#### Data for the task:
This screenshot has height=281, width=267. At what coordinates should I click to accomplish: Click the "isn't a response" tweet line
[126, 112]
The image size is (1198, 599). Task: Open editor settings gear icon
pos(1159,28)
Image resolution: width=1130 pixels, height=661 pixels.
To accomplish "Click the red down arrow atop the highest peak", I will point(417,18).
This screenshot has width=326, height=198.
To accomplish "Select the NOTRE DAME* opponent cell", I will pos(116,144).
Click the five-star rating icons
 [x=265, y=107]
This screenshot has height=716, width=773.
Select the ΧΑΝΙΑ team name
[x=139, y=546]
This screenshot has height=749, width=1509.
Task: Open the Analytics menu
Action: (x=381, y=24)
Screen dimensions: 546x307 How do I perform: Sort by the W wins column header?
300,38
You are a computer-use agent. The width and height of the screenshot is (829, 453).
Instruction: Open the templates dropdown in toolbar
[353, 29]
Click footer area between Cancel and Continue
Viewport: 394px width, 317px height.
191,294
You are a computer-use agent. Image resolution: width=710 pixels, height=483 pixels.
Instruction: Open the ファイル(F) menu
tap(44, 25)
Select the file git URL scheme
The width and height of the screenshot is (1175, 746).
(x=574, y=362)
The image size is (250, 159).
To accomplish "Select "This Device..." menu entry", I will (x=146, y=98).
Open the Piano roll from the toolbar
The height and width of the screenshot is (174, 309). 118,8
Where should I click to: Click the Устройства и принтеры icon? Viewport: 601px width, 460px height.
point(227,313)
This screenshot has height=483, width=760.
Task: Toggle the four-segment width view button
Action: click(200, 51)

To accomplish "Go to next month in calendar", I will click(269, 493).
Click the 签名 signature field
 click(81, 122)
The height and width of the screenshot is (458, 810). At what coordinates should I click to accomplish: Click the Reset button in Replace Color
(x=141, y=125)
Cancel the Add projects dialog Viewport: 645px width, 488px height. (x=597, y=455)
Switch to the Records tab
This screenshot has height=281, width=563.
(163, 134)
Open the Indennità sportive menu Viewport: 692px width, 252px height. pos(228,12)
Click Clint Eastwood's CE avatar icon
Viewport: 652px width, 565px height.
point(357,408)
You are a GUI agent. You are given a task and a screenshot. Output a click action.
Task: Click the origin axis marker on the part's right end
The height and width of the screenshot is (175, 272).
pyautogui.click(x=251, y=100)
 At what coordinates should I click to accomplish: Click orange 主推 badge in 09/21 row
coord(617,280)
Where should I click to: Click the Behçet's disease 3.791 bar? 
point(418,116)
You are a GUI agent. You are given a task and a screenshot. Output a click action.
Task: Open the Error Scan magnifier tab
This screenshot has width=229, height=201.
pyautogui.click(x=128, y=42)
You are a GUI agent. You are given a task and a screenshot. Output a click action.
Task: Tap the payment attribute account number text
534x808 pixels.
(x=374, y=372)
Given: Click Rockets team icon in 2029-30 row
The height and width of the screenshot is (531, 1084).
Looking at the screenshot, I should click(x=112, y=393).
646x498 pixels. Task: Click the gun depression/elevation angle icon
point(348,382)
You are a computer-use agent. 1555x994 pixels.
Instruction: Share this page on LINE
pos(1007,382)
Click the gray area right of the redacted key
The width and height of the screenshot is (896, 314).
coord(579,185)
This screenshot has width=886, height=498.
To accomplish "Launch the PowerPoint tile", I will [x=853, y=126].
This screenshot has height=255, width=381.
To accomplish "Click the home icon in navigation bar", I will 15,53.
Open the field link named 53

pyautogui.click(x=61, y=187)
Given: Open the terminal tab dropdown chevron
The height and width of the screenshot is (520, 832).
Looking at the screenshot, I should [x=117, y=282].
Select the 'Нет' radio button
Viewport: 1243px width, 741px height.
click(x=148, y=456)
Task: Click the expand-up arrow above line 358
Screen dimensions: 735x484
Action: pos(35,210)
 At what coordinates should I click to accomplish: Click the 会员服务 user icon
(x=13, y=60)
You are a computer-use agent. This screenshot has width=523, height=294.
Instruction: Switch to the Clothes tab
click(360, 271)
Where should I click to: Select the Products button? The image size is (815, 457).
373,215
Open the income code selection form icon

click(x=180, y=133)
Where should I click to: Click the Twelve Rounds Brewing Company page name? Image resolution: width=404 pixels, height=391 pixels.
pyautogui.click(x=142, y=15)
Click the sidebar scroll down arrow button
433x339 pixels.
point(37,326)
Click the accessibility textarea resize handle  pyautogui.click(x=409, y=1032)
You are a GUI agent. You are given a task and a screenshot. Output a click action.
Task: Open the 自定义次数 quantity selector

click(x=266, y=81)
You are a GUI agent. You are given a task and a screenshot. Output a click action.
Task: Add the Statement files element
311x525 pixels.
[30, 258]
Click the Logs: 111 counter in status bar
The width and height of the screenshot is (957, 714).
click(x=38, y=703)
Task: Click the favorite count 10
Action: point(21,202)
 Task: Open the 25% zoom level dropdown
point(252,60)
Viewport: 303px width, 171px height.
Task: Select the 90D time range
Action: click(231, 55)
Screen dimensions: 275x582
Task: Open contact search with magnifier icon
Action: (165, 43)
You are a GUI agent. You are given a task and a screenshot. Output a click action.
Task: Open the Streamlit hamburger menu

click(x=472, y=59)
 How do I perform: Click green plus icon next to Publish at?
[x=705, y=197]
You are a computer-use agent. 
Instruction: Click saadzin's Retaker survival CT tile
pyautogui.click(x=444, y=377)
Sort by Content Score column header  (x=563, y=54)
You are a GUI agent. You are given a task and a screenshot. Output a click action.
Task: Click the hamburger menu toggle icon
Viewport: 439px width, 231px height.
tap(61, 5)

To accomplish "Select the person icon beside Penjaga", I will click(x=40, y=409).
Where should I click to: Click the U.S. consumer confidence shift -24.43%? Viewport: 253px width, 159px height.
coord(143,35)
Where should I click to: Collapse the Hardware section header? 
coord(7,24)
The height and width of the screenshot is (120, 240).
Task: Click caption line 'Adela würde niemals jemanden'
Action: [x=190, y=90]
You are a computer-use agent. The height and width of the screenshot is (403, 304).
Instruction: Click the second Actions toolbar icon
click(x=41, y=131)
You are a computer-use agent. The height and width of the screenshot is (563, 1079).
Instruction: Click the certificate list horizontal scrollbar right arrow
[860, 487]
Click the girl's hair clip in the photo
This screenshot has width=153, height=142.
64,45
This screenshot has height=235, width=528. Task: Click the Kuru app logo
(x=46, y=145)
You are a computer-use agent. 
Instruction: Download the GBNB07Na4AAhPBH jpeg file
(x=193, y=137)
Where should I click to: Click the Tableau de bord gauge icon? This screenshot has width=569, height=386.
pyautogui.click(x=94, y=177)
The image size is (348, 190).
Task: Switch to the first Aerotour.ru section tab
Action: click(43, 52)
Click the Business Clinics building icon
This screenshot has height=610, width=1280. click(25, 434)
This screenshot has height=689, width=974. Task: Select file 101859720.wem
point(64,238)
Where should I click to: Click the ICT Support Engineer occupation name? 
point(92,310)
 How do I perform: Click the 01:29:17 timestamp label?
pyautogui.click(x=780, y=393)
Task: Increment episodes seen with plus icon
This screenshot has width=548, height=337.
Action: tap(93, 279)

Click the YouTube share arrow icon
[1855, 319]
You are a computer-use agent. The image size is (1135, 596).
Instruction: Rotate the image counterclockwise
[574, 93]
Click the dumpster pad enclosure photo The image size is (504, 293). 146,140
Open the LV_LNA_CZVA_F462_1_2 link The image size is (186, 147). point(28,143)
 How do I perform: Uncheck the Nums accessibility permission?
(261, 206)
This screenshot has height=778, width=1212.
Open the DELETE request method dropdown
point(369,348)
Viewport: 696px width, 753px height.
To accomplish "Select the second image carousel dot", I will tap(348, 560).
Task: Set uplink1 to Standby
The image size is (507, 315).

#### Work instructions:
Your answer should consist only of the lines from the one that holds "Viewport: 696px width, 753px height." to the end of the entries above, both ends included, each repeated exactly.

#### Finished task:
Viewport: 696px width, 753px height.
To accomplish "Select the second image carousel dot", I will tap(348, 560).
Task: Set uplink1 to Standby
The image size is (507, 315).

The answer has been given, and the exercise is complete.